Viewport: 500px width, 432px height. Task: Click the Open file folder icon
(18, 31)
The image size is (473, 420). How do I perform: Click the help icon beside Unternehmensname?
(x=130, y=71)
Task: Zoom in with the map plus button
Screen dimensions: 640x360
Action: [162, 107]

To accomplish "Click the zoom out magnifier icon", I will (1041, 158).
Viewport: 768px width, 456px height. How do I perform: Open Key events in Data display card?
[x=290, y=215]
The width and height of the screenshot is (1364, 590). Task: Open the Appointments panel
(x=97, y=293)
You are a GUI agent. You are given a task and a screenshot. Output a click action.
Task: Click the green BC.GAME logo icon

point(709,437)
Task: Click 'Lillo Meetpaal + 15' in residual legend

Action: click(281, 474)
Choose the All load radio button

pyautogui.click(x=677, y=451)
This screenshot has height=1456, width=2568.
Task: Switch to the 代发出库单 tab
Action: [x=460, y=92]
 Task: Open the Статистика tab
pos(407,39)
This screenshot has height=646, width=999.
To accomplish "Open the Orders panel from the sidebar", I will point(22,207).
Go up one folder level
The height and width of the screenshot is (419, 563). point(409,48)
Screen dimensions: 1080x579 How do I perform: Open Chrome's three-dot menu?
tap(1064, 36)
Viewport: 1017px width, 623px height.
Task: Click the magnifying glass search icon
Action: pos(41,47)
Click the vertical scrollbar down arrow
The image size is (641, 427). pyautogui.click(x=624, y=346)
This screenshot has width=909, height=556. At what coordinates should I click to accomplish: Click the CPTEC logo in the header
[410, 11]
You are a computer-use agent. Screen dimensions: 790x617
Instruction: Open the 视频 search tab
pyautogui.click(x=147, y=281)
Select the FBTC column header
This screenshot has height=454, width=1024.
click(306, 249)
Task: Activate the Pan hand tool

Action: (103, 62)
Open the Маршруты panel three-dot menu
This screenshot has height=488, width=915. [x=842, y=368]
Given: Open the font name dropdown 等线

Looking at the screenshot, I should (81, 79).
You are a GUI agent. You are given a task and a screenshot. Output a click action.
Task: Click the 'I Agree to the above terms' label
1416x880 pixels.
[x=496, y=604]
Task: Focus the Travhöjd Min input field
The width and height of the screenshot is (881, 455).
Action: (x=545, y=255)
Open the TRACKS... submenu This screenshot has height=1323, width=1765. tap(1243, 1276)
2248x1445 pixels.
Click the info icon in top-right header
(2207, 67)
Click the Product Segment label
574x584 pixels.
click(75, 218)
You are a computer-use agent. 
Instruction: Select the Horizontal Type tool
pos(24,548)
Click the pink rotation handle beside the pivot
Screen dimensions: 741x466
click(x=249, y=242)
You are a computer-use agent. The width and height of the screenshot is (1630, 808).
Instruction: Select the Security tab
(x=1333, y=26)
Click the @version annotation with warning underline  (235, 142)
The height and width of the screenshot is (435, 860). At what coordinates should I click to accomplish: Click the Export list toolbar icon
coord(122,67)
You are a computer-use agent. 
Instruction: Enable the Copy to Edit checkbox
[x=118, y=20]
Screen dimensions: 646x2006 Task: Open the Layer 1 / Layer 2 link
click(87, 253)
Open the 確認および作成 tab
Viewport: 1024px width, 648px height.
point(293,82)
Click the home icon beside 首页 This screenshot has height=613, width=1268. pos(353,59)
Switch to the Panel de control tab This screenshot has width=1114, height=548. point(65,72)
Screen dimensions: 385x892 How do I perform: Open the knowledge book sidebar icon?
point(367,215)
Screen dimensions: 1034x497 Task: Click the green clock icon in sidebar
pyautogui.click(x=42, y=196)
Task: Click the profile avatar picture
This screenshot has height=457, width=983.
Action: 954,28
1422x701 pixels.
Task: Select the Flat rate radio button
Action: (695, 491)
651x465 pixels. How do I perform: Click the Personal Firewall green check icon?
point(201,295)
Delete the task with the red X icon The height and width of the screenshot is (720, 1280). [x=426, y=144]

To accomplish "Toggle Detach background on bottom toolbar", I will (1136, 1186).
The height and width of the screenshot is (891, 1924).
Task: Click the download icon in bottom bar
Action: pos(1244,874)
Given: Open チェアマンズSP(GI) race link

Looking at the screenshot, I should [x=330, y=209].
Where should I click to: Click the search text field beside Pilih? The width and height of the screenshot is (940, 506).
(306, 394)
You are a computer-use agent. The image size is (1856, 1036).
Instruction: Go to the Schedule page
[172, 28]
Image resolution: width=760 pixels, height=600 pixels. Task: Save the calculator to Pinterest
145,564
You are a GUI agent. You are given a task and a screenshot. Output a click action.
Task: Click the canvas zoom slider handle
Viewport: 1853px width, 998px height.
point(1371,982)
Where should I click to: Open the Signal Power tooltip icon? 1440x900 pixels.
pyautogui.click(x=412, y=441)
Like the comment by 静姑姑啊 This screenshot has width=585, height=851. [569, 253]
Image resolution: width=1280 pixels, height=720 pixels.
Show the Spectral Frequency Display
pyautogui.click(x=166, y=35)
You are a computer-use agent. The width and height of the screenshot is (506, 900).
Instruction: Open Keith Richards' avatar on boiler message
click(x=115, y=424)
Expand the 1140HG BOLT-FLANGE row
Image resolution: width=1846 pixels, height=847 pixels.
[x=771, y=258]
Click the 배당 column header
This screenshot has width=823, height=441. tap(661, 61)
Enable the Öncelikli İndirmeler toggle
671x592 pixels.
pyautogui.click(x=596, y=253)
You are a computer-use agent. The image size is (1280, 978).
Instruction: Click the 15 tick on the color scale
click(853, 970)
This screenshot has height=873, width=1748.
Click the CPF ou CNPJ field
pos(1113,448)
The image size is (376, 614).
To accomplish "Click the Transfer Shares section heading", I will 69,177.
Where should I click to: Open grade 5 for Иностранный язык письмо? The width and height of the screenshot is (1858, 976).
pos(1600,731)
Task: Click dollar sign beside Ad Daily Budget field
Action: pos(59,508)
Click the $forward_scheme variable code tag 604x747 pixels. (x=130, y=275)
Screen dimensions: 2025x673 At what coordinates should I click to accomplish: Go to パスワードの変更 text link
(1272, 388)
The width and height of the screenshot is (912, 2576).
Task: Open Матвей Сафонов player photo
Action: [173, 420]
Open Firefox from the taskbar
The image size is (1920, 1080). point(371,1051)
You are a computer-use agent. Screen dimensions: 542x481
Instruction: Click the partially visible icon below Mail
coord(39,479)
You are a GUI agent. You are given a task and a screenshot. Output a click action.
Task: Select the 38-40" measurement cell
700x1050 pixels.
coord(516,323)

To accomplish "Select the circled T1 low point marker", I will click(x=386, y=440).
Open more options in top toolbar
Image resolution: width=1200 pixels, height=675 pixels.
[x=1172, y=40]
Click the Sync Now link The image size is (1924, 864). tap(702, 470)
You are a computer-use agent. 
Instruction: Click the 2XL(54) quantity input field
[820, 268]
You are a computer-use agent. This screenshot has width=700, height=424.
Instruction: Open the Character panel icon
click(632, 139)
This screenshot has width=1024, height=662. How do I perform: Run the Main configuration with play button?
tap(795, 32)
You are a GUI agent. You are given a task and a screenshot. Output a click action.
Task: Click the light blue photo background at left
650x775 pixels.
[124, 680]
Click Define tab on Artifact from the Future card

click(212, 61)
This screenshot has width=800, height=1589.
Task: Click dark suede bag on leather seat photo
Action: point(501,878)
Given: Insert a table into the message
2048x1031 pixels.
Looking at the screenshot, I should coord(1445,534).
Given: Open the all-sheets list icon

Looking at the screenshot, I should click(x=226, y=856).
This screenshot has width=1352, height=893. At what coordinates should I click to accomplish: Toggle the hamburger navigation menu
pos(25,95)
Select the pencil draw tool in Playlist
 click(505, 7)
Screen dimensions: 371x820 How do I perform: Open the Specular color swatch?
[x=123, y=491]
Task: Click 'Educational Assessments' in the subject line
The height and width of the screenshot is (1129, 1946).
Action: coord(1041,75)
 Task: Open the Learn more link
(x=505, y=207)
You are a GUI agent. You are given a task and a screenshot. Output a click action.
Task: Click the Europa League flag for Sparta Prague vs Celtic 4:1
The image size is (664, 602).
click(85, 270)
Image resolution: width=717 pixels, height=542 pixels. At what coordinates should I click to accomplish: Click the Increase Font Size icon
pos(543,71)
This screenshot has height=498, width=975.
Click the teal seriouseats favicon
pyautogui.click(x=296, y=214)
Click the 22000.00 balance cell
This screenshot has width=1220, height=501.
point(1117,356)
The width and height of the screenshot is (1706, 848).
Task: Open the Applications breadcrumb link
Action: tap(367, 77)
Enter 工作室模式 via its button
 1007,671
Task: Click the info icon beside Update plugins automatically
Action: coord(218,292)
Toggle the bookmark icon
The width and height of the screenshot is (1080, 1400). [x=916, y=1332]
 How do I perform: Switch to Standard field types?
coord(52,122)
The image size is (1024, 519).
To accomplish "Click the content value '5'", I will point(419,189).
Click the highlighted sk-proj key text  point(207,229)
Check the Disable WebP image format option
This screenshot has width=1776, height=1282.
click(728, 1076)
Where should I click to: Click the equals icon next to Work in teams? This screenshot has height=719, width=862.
+++++
--- PROBLEM DESCRIPTION ---
Revise the listing from the line that has "You are a computer-use agent. Screen dimensions: 790x617" through the line that has "Looking at the screenshot, I should (81, 79).", changing "panel" to "pane" and leaving everything else as it is. Return only those lines.

--- SOLUTION FOR THIS TASK ---
You are a computer-use agent. Screen dimensions: 790x617
Instruction: Open the 视频 search tab
pyautogui.click(x=147, y=281)
Select the FBTC column header
This screenshot has height=454, width=1024.
click(306, 249)
Task: Activate the Pan hand tool

Action: (103, 62)
Open the Маршруты pane three-dot menu
This screenshot has height=488, width=915. [x=842, y=368]
Given: Open the font name dropdown 等线

Looking at the screenshot, I should (81, 79).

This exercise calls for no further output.